In this section, we will build and explain two predictive models using the London crime dataset. The goal is to provide actionable insights for local authorities and the public by forecasting crime trends at the ward and category level.

**Model 1:** Predicts the percentage increase (or decrease) in total crime for each ward using linear regression. This helps identify which wards may see rising or falling crime rates in the near future.

**Model 2:** Predicts the frequency of each crime category for the next month, also using linear regression. This can help prioritize resources for specific types of crime.

Both models are designed to be simple and interpretable, suitable for junior data scientists or analysts.

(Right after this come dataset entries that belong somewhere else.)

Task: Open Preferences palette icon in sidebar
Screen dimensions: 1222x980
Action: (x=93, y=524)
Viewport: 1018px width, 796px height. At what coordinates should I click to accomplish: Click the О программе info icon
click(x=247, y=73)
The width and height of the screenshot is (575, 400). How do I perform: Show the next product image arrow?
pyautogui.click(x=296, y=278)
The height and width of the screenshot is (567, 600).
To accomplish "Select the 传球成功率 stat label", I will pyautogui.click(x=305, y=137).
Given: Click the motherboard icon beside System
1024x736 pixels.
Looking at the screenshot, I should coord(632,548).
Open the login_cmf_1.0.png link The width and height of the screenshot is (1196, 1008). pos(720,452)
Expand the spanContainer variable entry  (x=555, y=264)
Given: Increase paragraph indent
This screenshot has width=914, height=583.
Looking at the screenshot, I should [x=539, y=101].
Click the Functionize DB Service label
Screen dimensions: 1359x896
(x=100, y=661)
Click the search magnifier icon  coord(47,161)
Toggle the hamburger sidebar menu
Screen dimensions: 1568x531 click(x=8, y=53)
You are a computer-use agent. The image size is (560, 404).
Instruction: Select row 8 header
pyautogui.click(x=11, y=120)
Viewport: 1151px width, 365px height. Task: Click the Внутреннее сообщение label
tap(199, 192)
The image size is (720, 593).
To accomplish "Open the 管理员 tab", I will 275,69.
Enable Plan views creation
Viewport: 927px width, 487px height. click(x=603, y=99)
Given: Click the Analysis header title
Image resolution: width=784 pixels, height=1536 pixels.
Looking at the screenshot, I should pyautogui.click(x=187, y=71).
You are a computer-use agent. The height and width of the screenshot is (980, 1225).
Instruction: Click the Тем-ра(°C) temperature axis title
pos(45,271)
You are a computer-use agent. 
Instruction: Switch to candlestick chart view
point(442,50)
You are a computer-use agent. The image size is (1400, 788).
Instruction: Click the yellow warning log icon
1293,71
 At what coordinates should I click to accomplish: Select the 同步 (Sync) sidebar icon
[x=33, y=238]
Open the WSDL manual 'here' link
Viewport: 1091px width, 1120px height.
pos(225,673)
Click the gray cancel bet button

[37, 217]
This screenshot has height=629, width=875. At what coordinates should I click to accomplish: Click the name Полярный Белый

The predictions are saved as CSV files for further analysis or visualization.

---

**Why Predict Crime?**
- Anticipating changes in crime rates helps with resource allocation, community safety planning, and public awareness.
- Simple models can provide a baseline for more advanced analytics in the future.

## 1. Load Data and Libraries

To begin, we import the necessary Python libraries for data analysis and modeling. We then load the processed crime data, which contains monthly crime counts for each ward and crime category in London. This data will be used as the basis for our predictive models.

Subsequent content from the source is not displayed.